Modern-day data-scrambling products use complex mathematical algorithms to translate digital files into unreadable code that only can be deciphered by those with appropriate decoding devices. Such encryption is critical for electronic commerce or for transmitting classified information over public networks.
Some encryption devices are hardware-based, such as Paralon's PathKey product or GTE and Cylink's InfoGuard asynchronous transfer mode cell encryptor. Software-based packages, such as Electronic Publishing Resources' DigiBox and IBM's Cryptolopes, can be used to protect digital copyrights.
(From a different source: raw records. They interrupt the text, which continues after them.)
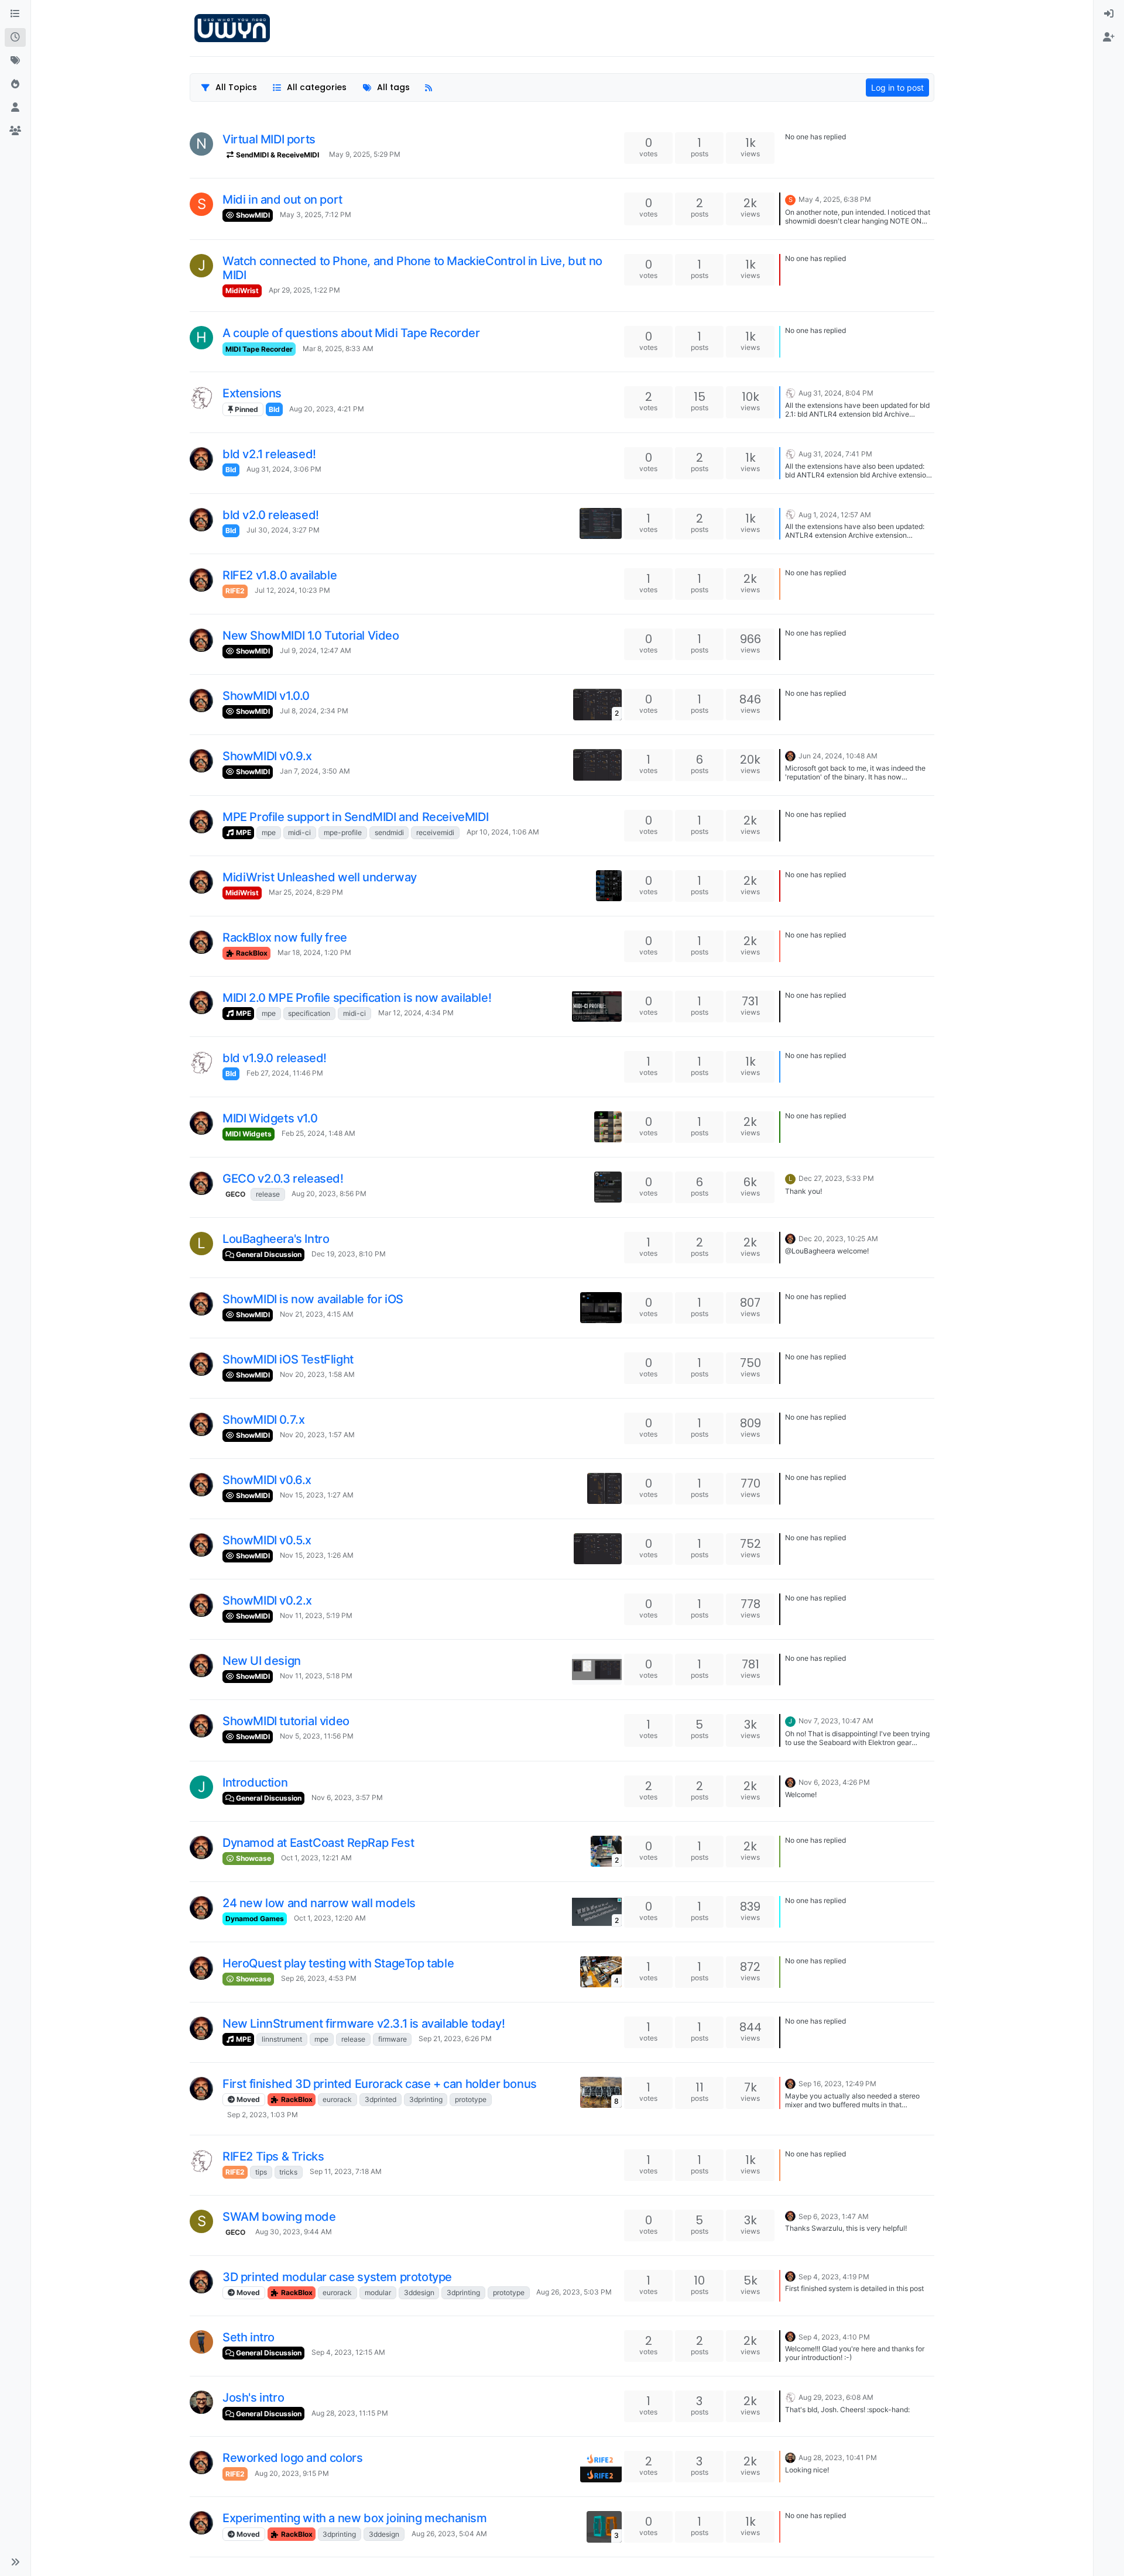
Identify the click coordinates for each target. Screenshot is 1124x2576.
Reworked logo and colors (292, 2458)
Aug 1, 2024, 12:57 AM (835, 514)
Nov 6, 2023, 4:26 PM (834, 1782)
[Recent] (15, 37)
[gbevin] (201, 458)
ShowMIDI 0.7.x (263, 1420)
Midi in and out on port (282, 200)
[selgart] (201, 2342)
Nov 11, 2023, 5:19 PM (316, 1615)
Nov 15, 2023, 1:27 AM (317, 1494)
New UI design (261, 1661)
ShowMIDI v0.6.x (266, 1480)
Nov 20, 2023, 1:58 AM (317, 1374)
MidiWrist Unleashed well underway (319, 877)
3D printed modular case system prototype (337, 2277)
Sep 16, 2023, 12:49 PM (837, 2083)
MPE (242, 832)
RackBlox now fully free (284, 937)
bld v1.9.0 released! (274, 1058)
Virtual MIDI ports (269, 139)
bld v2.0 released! (270, 515)
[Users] (15, 107)
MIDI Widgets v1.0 (269, 1118)
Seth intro (248, 2337)
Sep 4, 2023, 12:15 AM (348, 2352)
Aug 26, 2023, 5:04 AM (449, 2533)
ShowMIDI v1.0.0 (266, 696)
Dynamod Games (254, 1918)
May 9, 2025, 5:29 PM (364, 154)
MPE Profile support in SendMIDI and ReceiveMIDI (355, 817)
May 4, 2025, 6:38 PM (835, 199)
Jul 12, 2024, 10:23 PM (292, 590)
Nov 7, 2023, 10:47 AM (836, 1720)
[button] (15, 2562)
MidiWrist (242, 290)
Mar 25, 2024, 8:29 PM (306, 892)
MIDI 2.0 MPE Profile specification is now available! (356, 998)
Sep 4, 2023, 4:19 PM (834, 2276)
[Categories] (15, 14)
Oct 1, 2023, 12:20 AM (330, 1918)
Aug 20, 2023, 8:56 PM (329, 1193)
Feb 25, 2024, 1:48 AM (318, 1133)
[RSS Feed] (428, 87)
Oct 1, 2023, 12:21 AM (316, 1857)
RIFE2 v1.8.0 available (279, 575)
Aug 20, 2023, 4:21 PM (326, 408)
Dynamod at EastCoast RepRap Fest (318, 1843)
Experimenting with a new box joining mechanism (354, 2518)
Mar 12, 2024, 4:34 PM (416, 1012)
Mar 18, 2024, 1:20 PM (314, 952)
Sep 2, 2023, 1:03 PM (262, 2114)
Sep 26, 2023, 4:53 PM (319, 1978)
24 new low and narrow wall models (319, 1903)
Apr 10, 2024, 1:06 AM (503, 831)
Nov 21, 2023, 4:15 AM (317, 1314)
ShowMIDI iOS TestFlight (288, 1359)
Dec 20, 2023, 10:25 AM (838, 1238)
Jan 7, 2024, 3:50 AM (315, 771)
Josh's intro (253, 2397)
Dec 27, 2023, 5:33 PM (836, 1178)
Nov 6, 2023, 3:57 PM (347, 1797)
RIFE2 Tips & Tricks (273, 2156)
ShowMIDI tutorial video (285, 1721)
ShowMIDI (252, 215)
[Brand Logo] (232, 28)
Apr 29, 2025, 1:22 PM (304, 290)
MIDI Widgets (248, 1133)
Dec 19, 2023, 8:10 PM (348, 1253)
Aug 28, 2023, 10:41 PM (838, 2457)
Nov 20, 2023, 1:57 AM (317, 1434)
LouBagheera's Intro (275, 1239)
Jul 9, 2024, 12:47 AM (315, 650)
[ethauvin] (201, 398)
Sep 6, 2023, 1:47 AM (834, 2216)
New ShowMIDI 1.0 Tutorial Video (310, 635)
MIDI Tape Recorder (259, 349)
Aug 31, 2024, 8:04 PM (836, 393)
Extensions (252, 393)
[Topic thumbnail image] (601, 523)
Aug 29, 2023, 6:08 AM (836, 2397)
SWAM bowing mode (279, 2217)
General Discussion (267, 1254)
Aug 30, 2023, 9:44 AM (293, 2231)
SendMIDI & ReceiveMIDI (276, 154)
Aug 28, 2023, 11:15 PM (349, 2413)
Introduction (254, 1782)
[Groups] (15, 131)
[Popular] (15, 84)
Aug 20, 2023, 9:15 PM (292, 2473)
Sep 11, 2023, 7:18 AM (346, 2171)
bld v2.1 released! (269, 454)
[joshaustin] (201, 2402)
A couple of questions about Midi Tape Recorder (351, 333)
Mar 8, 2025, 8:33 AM (338, 348)
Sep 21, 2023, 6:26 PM (455, 2038)
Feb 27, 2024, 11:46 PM (284, 1073)
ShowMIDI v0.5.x (266, 1540)
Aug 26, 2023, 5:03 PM (574, 2292)
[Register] (1108, 37)
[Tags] (15, 60)
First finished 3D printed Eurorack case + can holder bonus (379, 2084)
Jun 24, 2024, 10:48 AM (838, 755)
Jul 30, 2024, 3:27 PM (283, 529)
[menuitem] (1108, 14)
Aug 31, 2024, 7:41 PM (835, 453)
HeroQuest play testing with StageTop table (338, 1963)
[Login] (1108, 14)
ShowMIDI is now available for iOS (312, 1299)
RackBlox (251, 953)
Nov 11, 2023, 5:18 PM (316, 1675)
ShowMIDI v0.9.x (267, 756)
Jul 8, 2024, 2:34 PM (314, 710)
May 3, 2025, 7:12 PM (315, 214)
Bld (274, 409)
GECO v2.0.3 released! (283, 1179)
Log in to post (897, 87)
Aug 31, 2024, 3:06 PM (283, 469)
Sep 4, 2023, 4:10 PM (834, 2337)
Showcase (252, 1858)
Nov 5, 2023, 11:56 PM (317, 1736)
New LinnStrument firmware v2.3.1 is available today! (363, 2024)
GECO (235, 1194)
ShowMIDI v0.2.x (267, 1600)
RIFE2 (235, 590)
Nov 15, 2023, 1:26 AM (317, 1555)
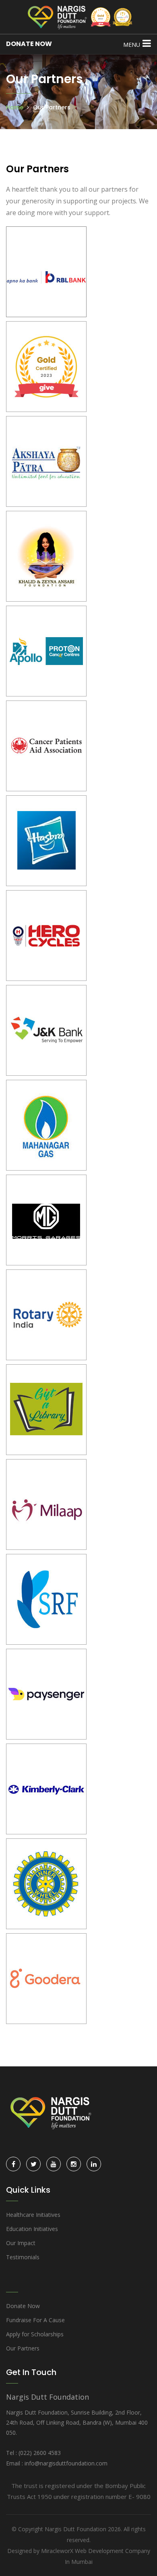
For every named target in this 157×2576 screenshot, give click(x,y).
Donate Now (23, 2306)
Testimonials (22, 2257)
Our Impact (20, 2243)
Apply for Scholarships (35, 2334)
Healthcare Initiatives (33, 2214)
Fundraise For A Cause (35, 2320)
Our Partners (22, 2348)
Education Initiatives (32, 2229)
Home (14, 107)
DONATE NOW (29, 43)
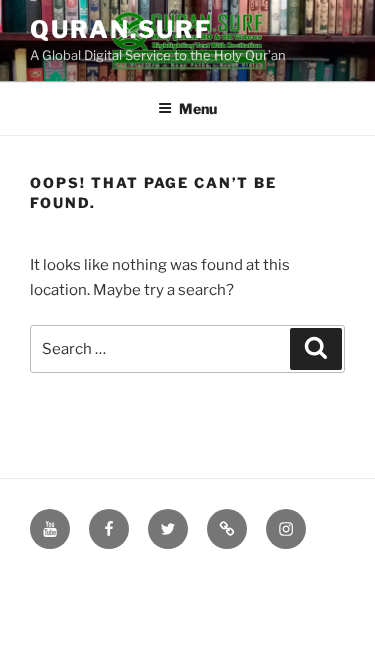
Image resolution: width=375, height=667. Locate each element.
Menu (198, 108)
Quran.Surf (121, 29)
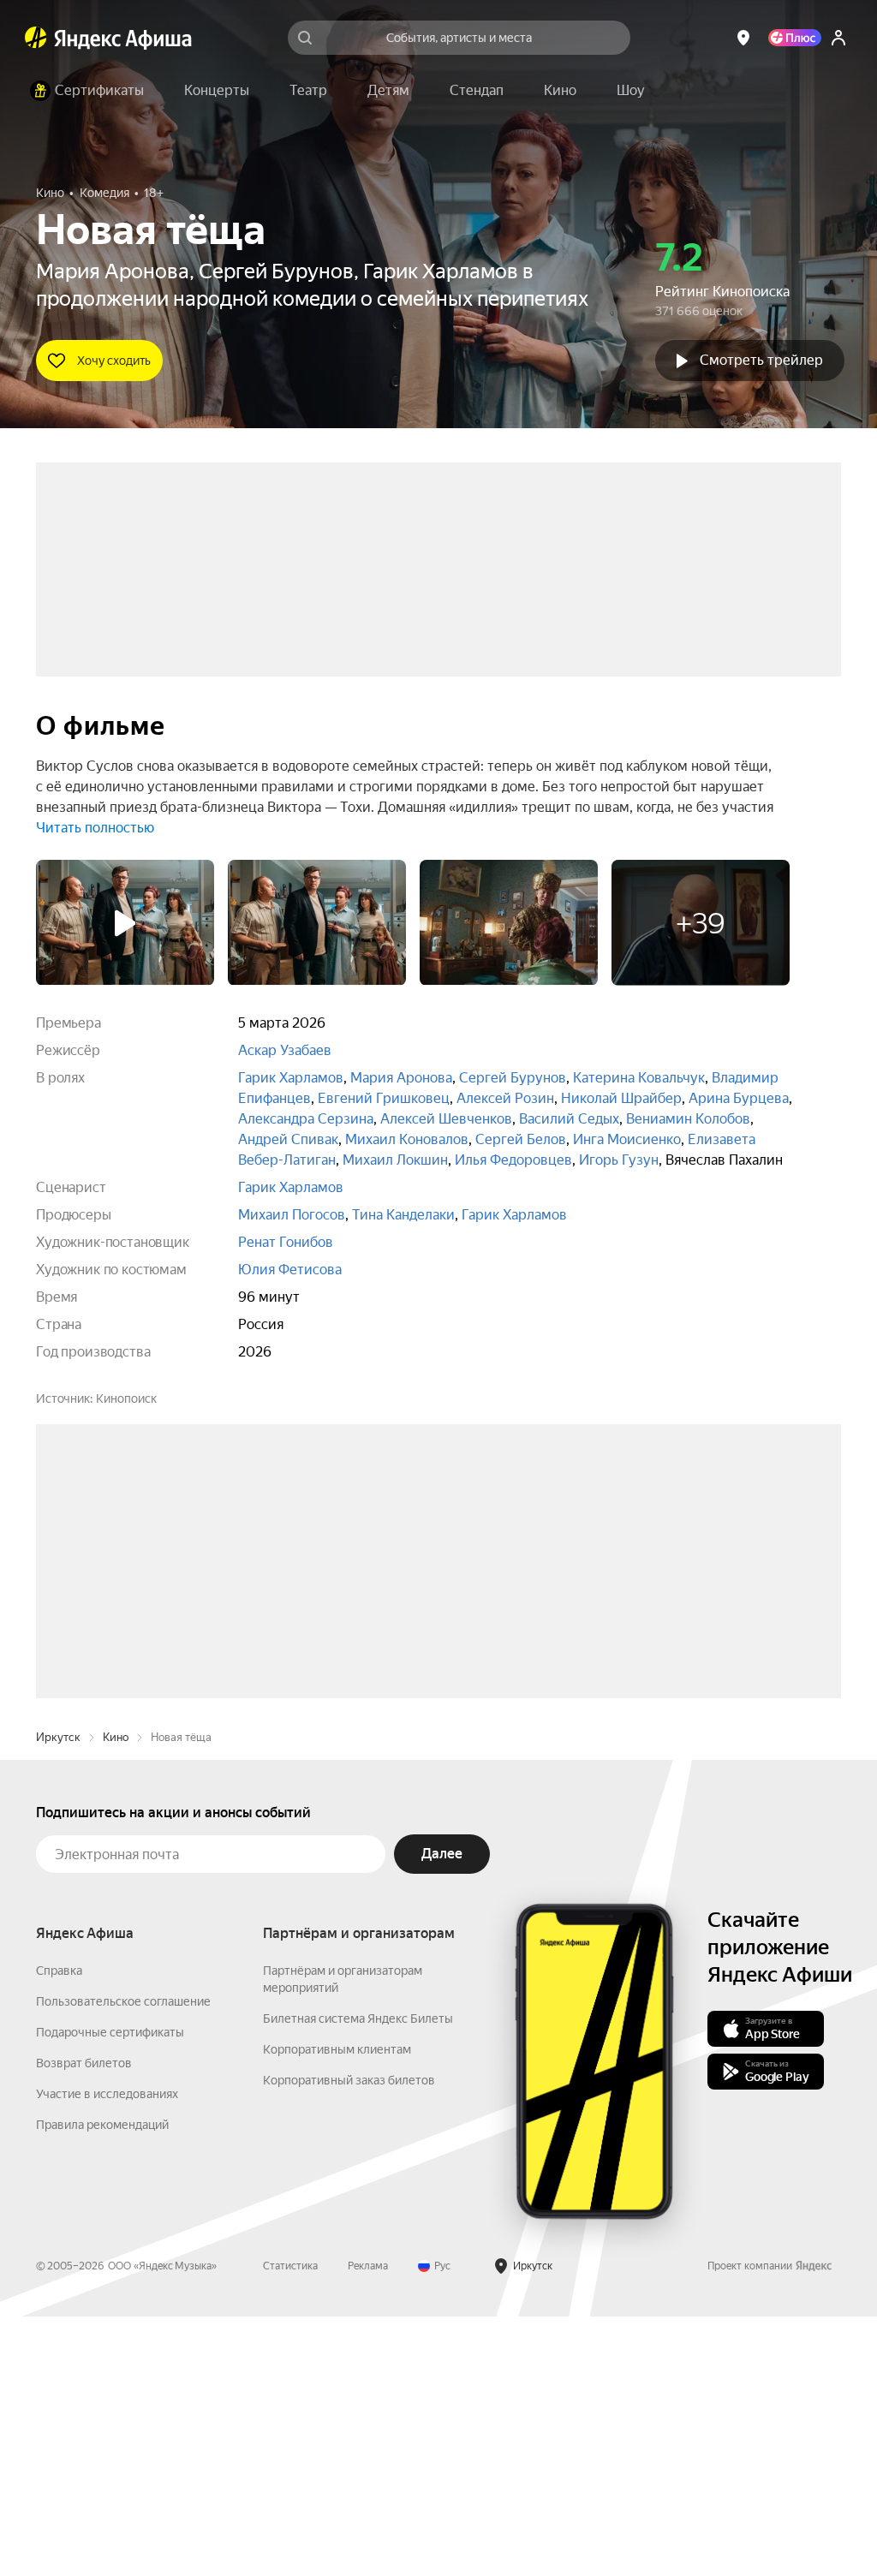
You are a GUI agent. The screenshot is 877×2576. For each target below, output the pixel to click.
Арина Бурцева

Two types of technology exist for encoding transmissions: public-key and private-key encryption systems. With private-key encryption, both parties share one key - or mathematical value-for encryption and decryption. IBM's Data Encryption Standard, endorsed as a Federal Information Processing Standard in 1977, is the most popular algorithm for private-key encryption.
With public-key encryption, such as that sold by Mykotronx and RSA Data Security, each user holds a public key and a secret key. The Clinton Administration had wanted to make the public-key Escrowed Encryption Standard (EES) mandatory in the federal government. The technology, which uses the National Security Agency's classified Clipper algorithm, calls for special decoding chips to be installed in equipment. Each chip contains a Law Enforcement Access Field that enables intelligence and law-enforcement agencies to unscramble encrypted messages with keys held in escrow at the National Institute of Standards and Technology and the Treasury Department.
Critics have charged that EES makes it too easy for the government to play Big Brother and bills have been introduced to prohibit government-mandated encryption methods. A policy shift would enable agencies to use more encryption products embedded in popular commercial software.